Son dönemde biz pazarlamacıların
ilgisiz kalamayacağı birkaç reklam yayınlandı. Sırayla bu reklamların
arkasındaki stratejiler üzerine yorumlarımı paylaşacağım.
Aras Tahsilatlı:
Aras Kargo’nun Aras Tahsilatlı
reklamını görünce nutkum tutuldu diyebilirim. Çok yaratıcı bir hizmetin
reklamını görünce aklımdan geçen “bunuda
mı yaptılar” oldu. İnternetin ve e-ticaretin çok geliştiği günümüzde bir e-ticaret
sitesi altında organize olamamış binlerce üreticiyi tüketicileri ile buluşturacak
bir çözümdü karşımdaki. Diyelimki İstanbul’da yaşıyorsunuz ve Gemlik’teki
bir zeytinciden zeytin veya
Ezine’deki peynir üreticisinden peynir
almak istiyorsunuz. İnternet üzerinden bu üreticilere rahatlıkla ulaşmakla
birlikte siparişi verebilmek için
ödemesini banka ile yapmanız gerekir. Ancak içinizdeki şüphe nedeni ile yani parayı
gönderince ürünü alıp almayacağınıza dair kuşkularınızdan dolayı siparişi
vermiyorsunuz. Sonuçta siz istediğiniz bir yöresel ürünü tüketemiyor üreticide
ürünlerini satamamış oluyor. Aras tahsilatlı bu türden binlerce küçük
üreticinin yeni tüketicileri ile buluşmasının platformu olacaktır. Güvenilir
bir kuruluş olarak her iki taraf arasında aracılık yapacaktır. Aras Kargo
açısından ise yeni bir müşteri segmentasyonu yapmak, hiç ulaşılamamış müşterilere ulaşarak iş hacmini geliştirmek,
rakiplerden farklılaşmak gibi pek çok pazarlama faydası söz konusudur. Aras’ın bu hizmeti kanımca yılın pazarlama
innovasyonu ödülüne aday olacaktır.
Torku;
Son yıllarda değişik pazarlara
çok hızlı giren Torku’nun Banada reklamı yayımlandı. Yaptığı uygulamalar ile
çağdaş pazarlama tekniklerinden uzak durduğunu gördüğümüz Torku bu reklamı ile
bunu bir kez daha gösterdi. Torku, reklamında müziği ve görselleri ile bir
Osmanlı rüzgarı estiriyor. Fakat eğer çikolatalı fındık kremasının hedef
tüketicisi çocuklar ise bu Osmanlı izlenimlerinin çocuklarla ne ilgisi var? Hedef
tüketici çocuklar değilse kimdir? Bu ürün Osmanlının bir mirası mıdır? Markanın
kimlik ve kişilik ögeleri nedir ve Osmanlı esintisi bunun neresindedir. Bu vb.

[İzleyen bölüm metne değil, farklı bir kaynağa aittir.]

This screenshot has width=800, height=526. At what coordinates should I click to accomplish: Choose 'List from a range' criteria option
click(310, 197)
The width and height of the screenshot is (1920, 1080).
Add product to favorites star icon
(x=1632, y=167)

soruları arttırmak mümkün. Eğer Osmanlı geçmişimize değinmek ve günümüzle bir
bağlantı kurulmak isteniyorsa hiç olmazsa mantıklı bir bağlam kurulmalıydı.

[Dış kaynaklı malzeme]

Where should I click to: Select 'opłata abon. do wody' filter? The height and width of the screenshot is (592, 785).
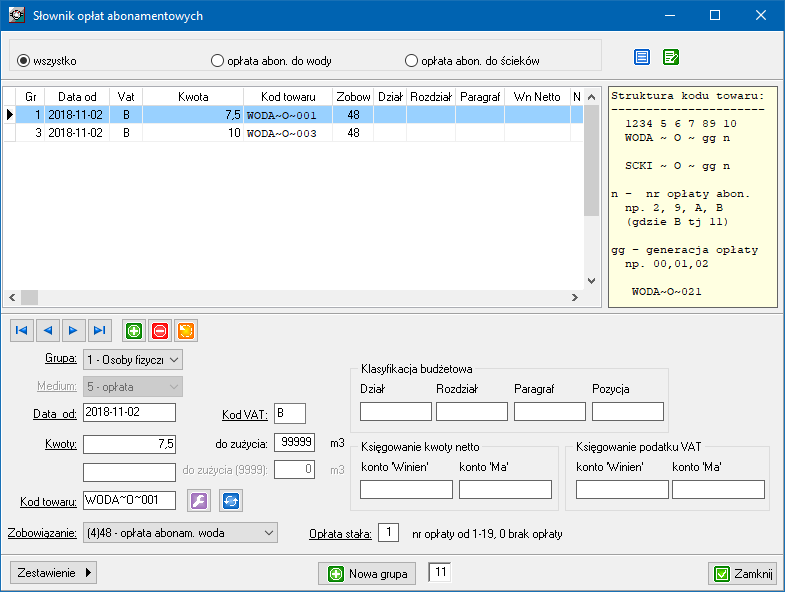(x=217, y=61)
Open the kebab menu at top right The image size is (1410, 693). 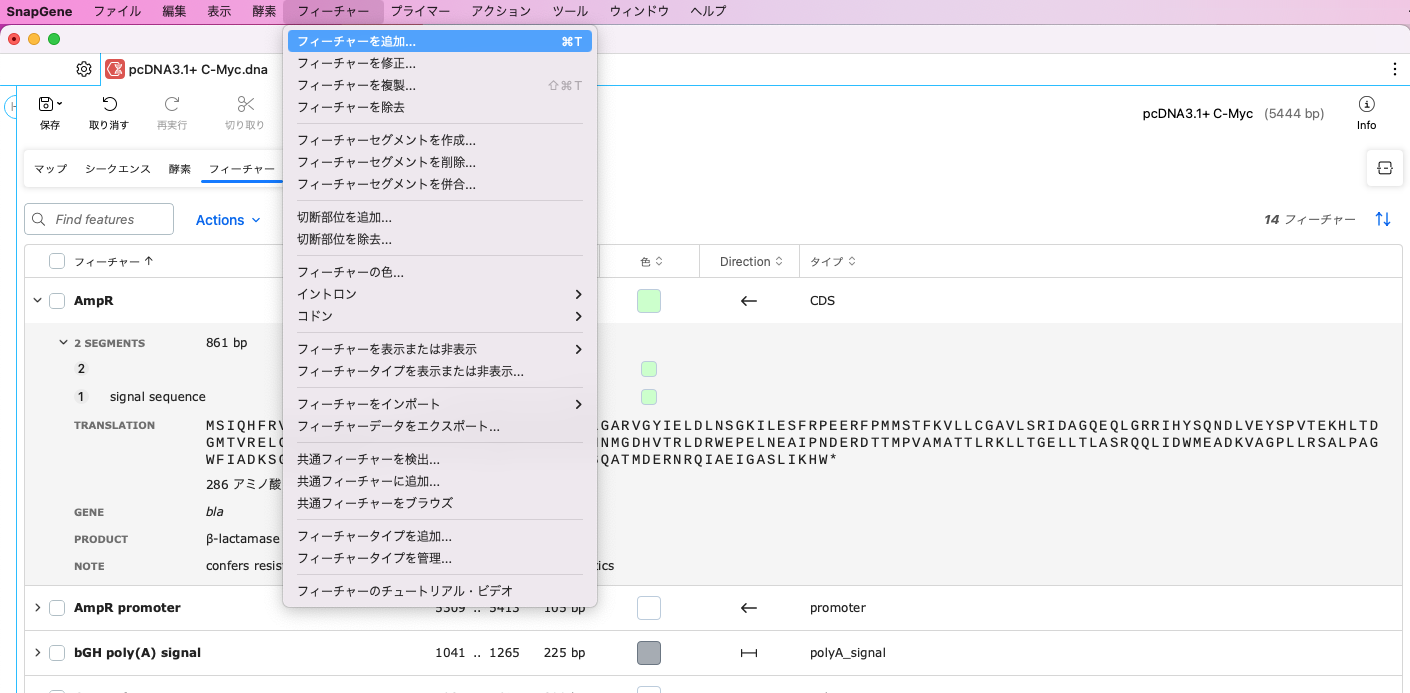pos(1396,68)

Örneğin şöyle olabilirdi; “Osmanlı ordusunun yeniçerileri çocukluklarından
itibaren her sabah fındık kreması yerlerdi. Yeniçerileri savaşta güçlü ve
yenilmez kılan bu fındık kremasıydı.” Vb. Hikaye değişebilir. Önemli olan
reklamınızın markanız ve ürününüzle ilgili tutarlı çağrışımlar oluşturmasıdır.
Yoksa onca parayı çöpe atmış olursunuz.
Tedi;
Tat, Tedi ile mükemmel bir yeni marka yaratma örneği
göstermiştir. Meyvu suyu, büyüklerle birlikte çocuklarında içtiği bir üründür.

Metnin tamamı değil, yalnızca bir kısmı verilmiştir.